To add some variety to your journey to South India, do visit the Parthasarathy temple in Chennai where an entirely different experience would be waiting for you, openheartedly. Though most of the features in the temples built in the yore are more or less same, the Parthasarathy Temple has some striking features that make it superior over many of its counterparts. Situated at Tiruvallikkeni or British version, Triplicane in Chennai, the temple is an oldest and distinguished structure of the city. It was originally built by Pallavas in the 8th century and later renovated by Vijayanagar kings in 11th century. It was King Narsimhavarman I who led the foundation of this temple. The temple and the region derive their name from the holy tank in its vicinity which consists of five sacred wells, the water whose is considered to be more pious than that of holy river Ganges.

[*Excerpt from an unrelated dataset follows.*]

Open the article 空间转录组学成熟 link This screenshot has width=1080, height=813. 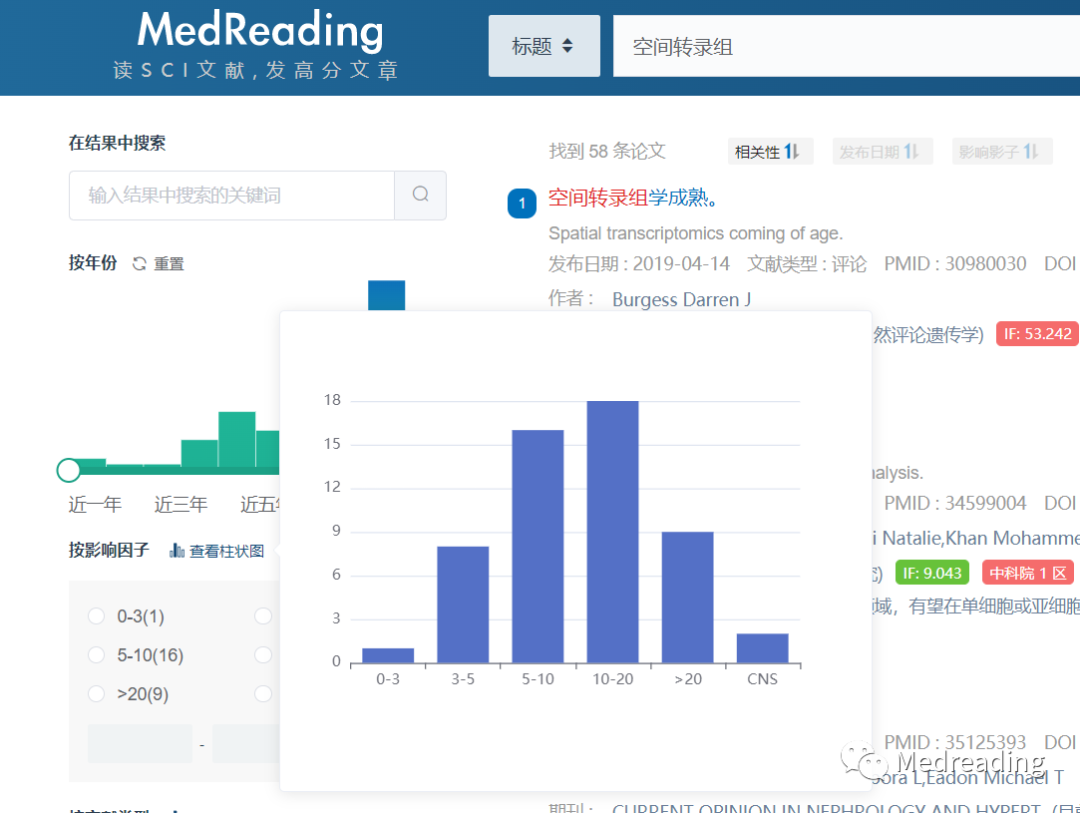pyautogui.click(x=630, y=197)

This Hindu Vaishnavite temple Parthasarathy is primarily dedicated to Lord Krishna, an incarnation of Lord Vishnu, and is counted among the 108 divyadesams or sacred abodes of Lord Vishnu. The name of the temple 'Parthasarathy' is a Sanskrit word referring to the 'charioteer of Arjuna'. Thus, Lord Krishna is worshipped in this temple for his role as the charioteer of Arjuna during the grand battle of Kauravas and Pandavas in the great epic 'Mahabharata'. As per the epic, Arjuna or Partha was a brave warrior and one of the Pandavas to whom Lord Krishna escorted from time to time as a good friend, philosopher and guide.
Though the Parthasarathy temple is devoted to the various incarnations of Lord Vishnu, the main deity remains 'Lord Krishna'. The deity of the Uthsavar Lord Parthasarathy shows injuries all over His face due to the arrows of Bhishma in the battle of Mahabharata, where he played the role of charioteer of Arjuna. The temple also has shrines of Lord Narasimha or Thelliya Singhar, Shri Yoga Narasimha, Lord Gajendra Varadar, Lord Rama as Lord Chakravarthi Thirumagan, Lord Ranganatha, Goddess Vedavalli Thayar, great Tamil savant Aandal and a shrine solely dedicated to the families of Lord Venkatakrishna and Lord Chakravarthi Thirumagan, depicting family ties. You will find, on a visit to the temple, that the shrines of Lord Parthaswamy and that of Lord Narsimha has different doorways.
Also, the other exquisite feature of this Parthasarathy temple is the coloured Rajagopurams. The then ruler Thondaman Chakravarthi first built these gopurams in eastern as well as in the western sides. These gopurams reflect the pyramidical top as seen in the other ancient temples of Chennai. The towers (gopurams) and pillars (mandaps) reflect essence of the standard South Indian Temple Architecture with their decoration and sophisticated carving. The temple administration has painted these gopurams recently during Samprokshanam in 2004 and 2005 and has also beautified them with the decorative serial lamps. Interestingly, the temple has some stone inscriptions, reflecting a direct relation of Pallavas and Vijaynagar kings with the temple.
Sri Parthasarathy temple in Chennai traces its origin back to the 8th century initiated by Pallavas and later renovated by Vijay Nagar rulers.